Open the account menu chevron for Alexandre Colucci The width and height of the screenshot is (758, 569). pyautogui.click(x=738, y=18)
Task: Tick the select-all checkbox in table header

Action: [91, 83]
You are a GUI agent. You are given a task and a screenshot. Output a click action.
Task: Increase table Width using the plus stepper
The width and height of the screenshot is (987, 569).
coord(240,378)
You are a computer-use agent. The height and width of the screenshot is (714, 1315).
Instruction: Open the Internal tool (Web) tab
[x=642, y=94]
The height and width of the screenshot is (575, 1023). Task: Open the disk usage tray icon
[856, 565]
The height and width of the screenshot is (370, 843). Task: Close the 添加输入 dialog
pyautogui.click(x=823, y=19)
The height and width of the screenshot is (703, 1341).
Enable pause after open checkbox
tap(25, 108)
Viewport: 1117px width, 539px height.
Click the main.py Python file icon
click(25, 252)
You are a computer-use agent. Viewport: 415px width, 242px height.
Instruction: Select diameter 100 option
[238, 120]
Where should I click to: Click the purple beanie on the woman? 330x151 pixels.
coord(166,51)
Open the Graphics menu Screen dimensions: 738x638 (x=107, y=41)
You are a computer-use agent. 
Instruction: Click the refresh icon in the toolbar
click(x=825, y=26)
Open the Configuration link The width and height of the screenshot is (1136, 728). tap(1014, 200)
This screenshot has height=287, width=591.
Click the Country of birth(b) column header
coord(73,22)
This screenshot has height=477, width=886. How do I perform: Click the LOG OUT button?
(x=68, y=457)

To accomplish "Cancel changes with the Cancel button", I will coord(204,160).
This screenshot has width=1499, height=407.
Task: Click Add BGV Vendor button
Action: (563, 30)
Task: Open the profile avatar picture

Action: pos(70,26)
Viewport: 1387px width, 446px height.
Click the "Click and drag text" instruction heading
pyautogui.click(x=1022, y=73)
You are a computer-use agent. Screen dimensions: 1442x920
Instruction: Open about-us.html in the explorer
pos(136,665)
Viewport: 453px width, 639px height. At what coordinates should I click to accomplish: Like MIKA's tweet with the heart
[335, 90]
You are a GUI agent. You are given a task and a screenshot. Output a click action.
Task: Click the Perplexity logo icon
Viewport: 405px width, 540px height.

What to produce = Pick out every line in the rows above that contains the string "table", treating uppercase and lowercase as different.

Result of this exercise =
Task: Tick the select-all checkbox in table header
Task: Increase table Width using the plus stepper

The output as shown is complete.